Le 14/05/2020 à 07:38, Tom a écrit :
Hi

I'm still searching a way for capturing the request payload with
haproxy-2.1.3 as it was possible with haproxy-1.8.x.

config-snippet:

-------

declare capture request len 90000
declare capture response len 90000
log-format "srcip=%ci:%cp feip=%fi:%fp(%f,%ft,%fc) beip=%bi:%bp(%b,%bc)
serverip=%si:%sp(%s) "%r" %ac/%fc/%bc/%sc/%rc %sq/%bq requests=%rt
resptime=%Tr bytesread=%B status=%ST tsc=%tsc sslv=%sslv ms=%ms
request=%hr response=%hs"
http-request capture req.payload(0,0) id 0
http-response capture res.payload(0,0) id 0

-------

The log shows only "{#DO?} instead of the requested payload:

...sslv=TLSv1.3 ms=325 request={#D0?} response={#D0?}


Any hints for this? Or another way configuring this?


Hi,

The internal representation of HTTP messages has changed in 1.9. Before, the message was stored in raw. But to fully support H2 and future HTTP versions, we decided to change it to a structured representation, called HTX. In 1.9 and 2.0, both representations are available. In 1.9, the old one is the default. In 2.0, it is the new one. For these both versions, you should set or unset the http-use-htx option in your configuration to change the HTTP messages representation.

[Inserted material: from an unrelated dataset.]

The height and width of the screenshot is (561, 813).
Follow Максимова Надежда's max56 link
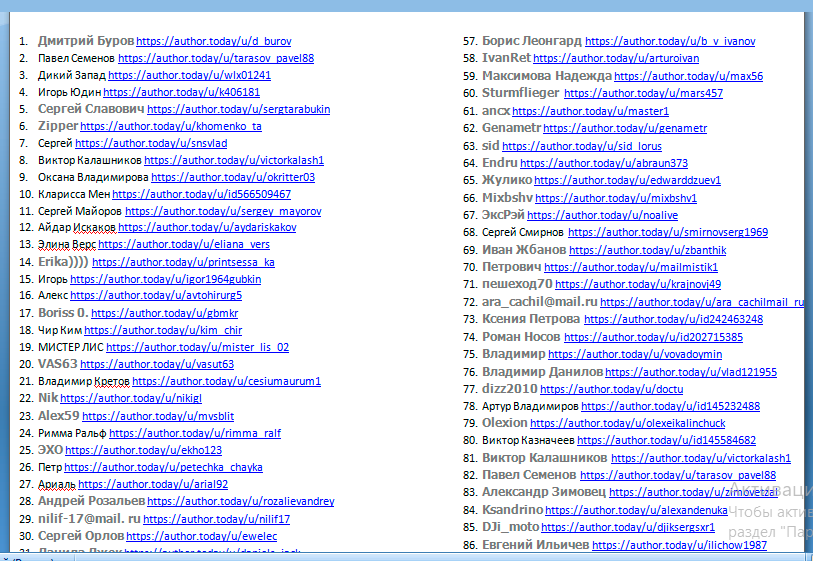[x=688, y=76]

But, in the 2.1, the old HTTP representation was dropped. req.payload() and res.payload() are L6 sample fetches. So there are not aware of this representation. It is no longer possible to get the HTTP message using these sample fetches. I must fix that in a way or another.

For now, you may use req.hdrs() to get all request headers. Unfortunately res.hdrs() was introduced recently in the 2.2. I guess it could be backported. In the same way, the request body can be retrieve using req.body. Here too, res.body was introduced in the 2.2 and could probably be backported.